WHAT YOU SHOULD DO ::
Leaving out every picture, output the records below exactly as they are.

DATA PROVIDED ::
****************************************

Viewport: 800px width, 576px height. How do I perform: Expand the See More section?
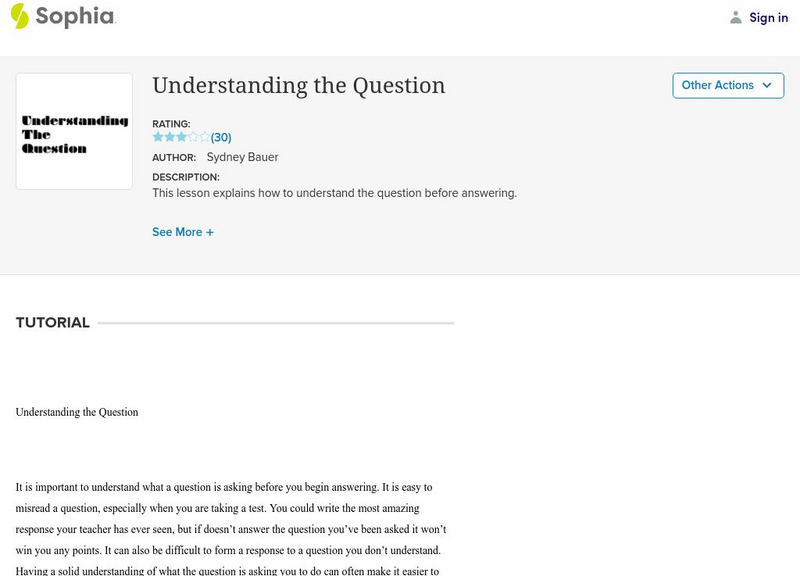[x=177, y=232]
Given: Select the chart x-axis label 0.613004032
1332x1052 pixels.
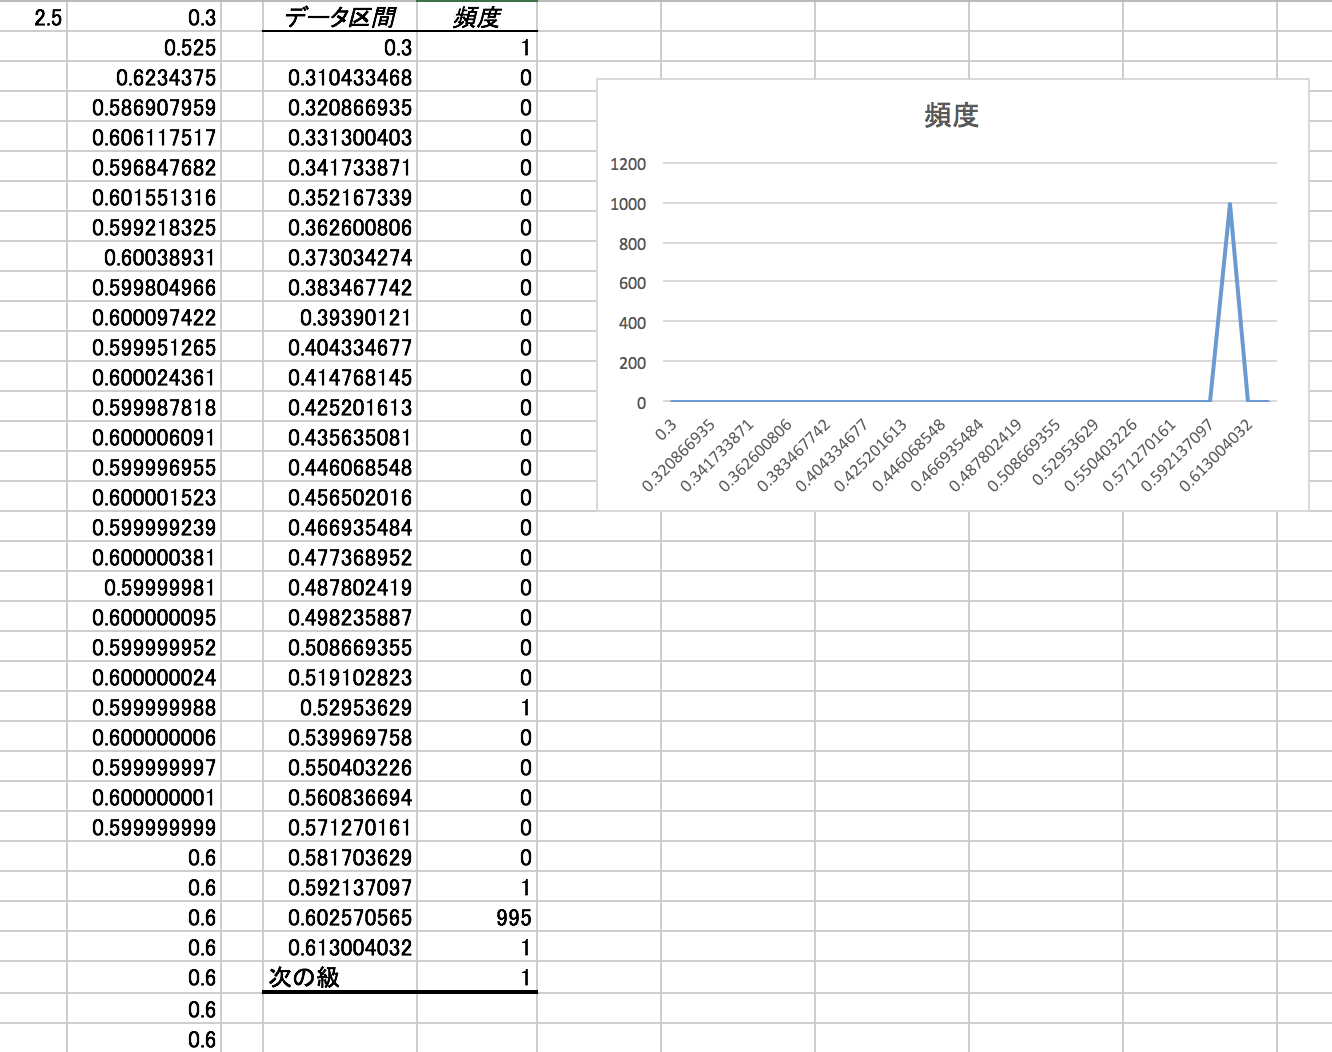Looking at the screenshot, I should [1216, 456].
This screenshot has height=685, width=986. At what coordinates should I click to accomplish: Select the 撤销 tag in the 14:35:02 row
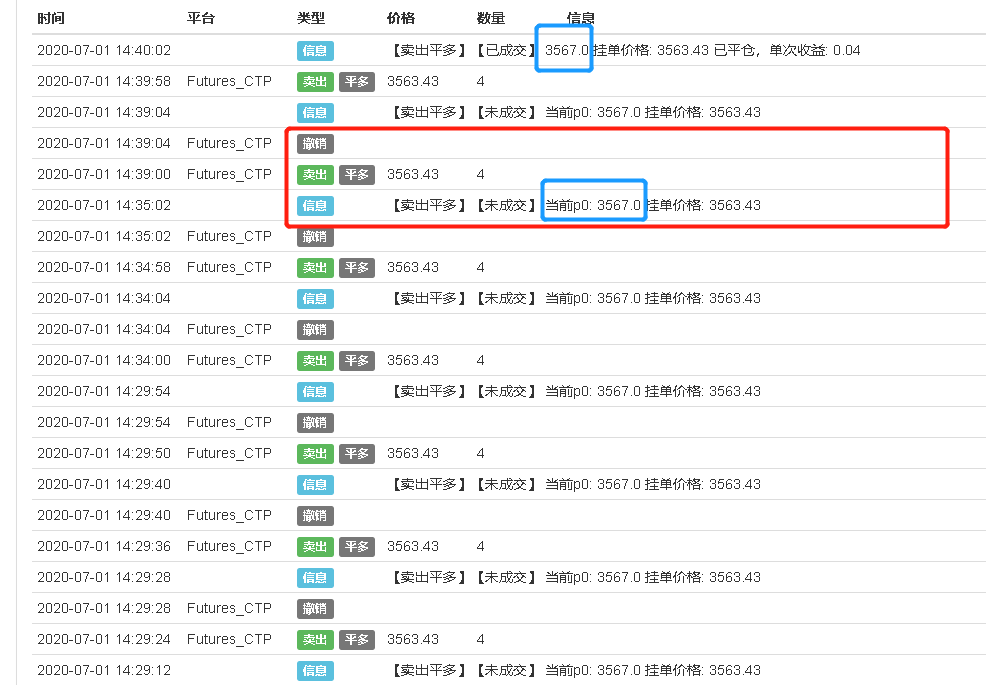314,236
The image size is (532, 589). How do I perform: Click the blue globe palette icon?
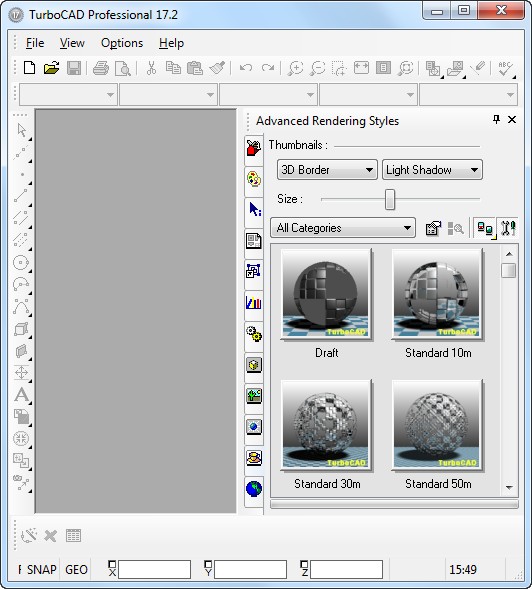(x=254, y=489)
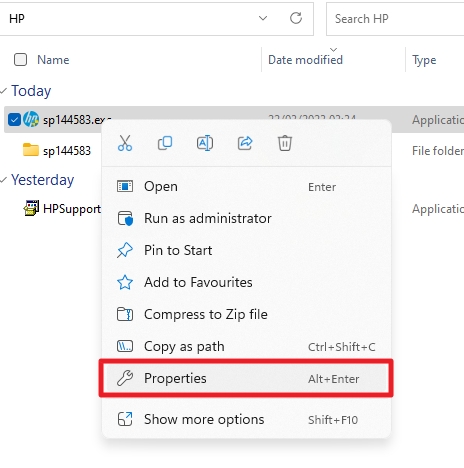Toggle the select-all checkbox beside Name

click(x=20, y=60)
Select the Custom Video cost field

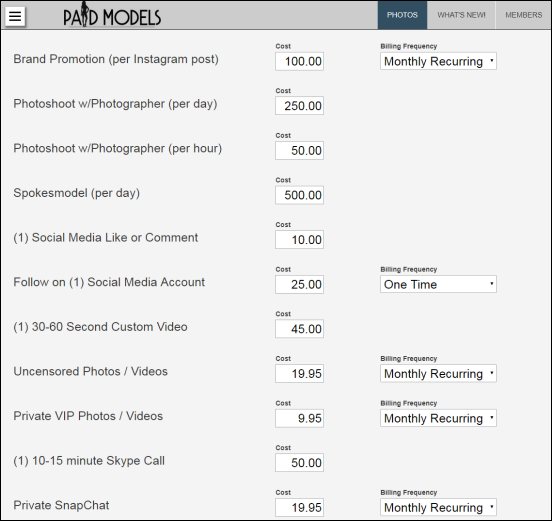tap(299, 329)
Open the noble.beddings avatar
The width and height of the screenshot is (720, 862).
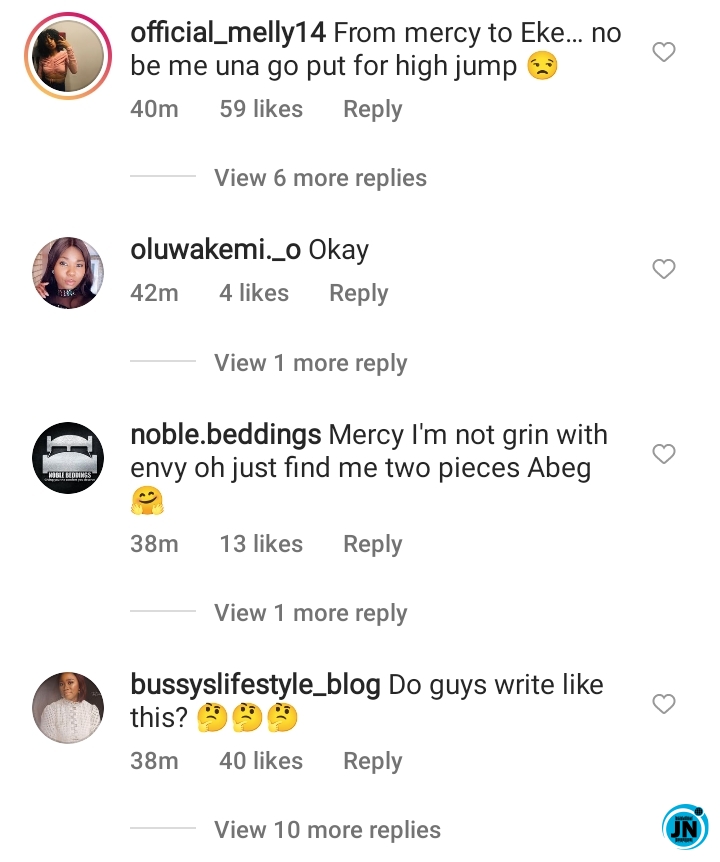click(x=68, y=458)
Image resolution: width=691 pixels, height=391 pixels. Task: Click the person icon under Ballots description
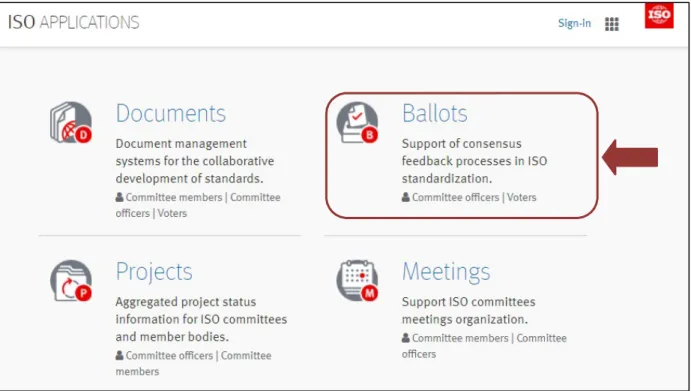[406, 197]
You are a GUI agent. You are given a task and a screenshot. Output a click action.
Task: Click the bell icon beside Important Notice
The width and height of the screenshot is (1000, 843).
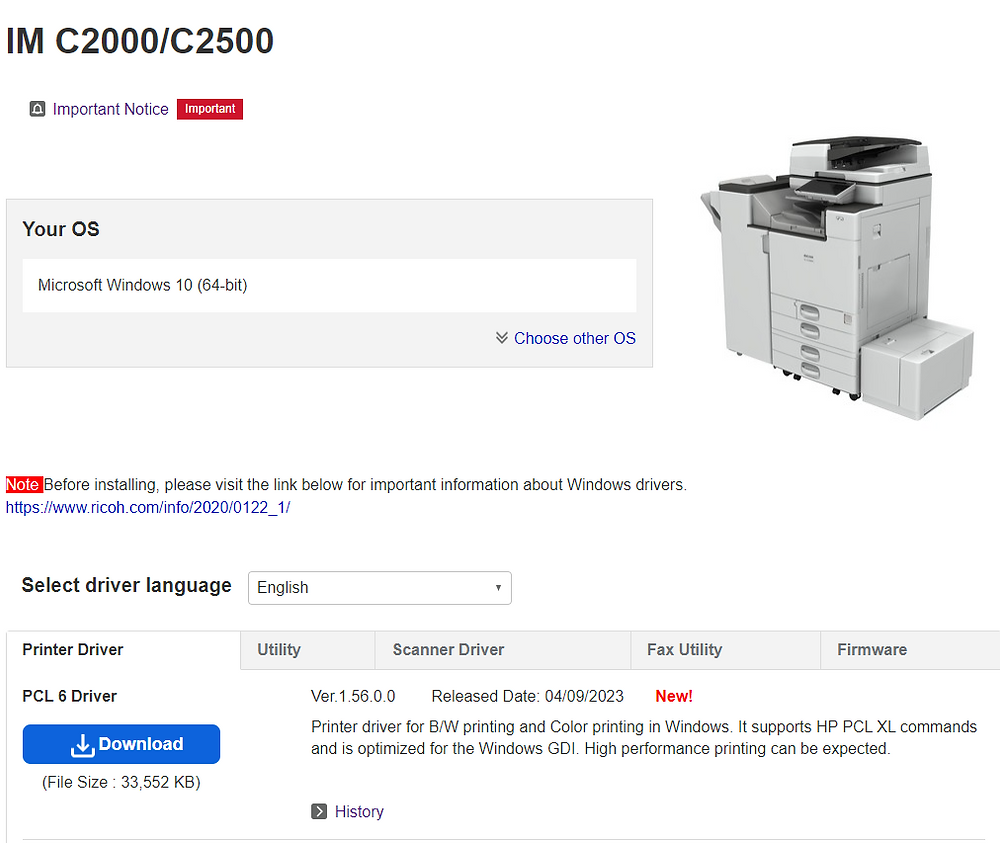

****************************************

EXERCISE RESULT ::
Viewport: 800px width, 576px height. How do I perform: Expand the See More section?
[x=177, y=232]
Given: Select the chart x-axis label 0.613004032
1332x1052 pixels.
Looking at the screenshot, I should [1216, 456].
This screenshot has height=685, width=986. At what coordinates should I click to accomplish: Select the 撤销 tag in the 14:35:02 row
314,236
The image size is (532, 589). How do I perform: Click the blue globe palette icon?
(x=254, y=489)
Toggle the select-all checkbox beside Name

click(x=20, y=60)
Select the Custom Video cost field

tap(299, 329)
Open the noble.beddings avatar
The width and height of the screenshot is (720, 862).
click(x=68, y=458)
Image resolution: width=691 pixels, height=391 pixels. Task: Click the person icon under Ballots description
[406, 197]
You are a GUI agent. You are given a task and a screenshot. Output a click action.
Task: Click the bell icon beside Important Notice
The width and height of the screenshot is (1000, 843).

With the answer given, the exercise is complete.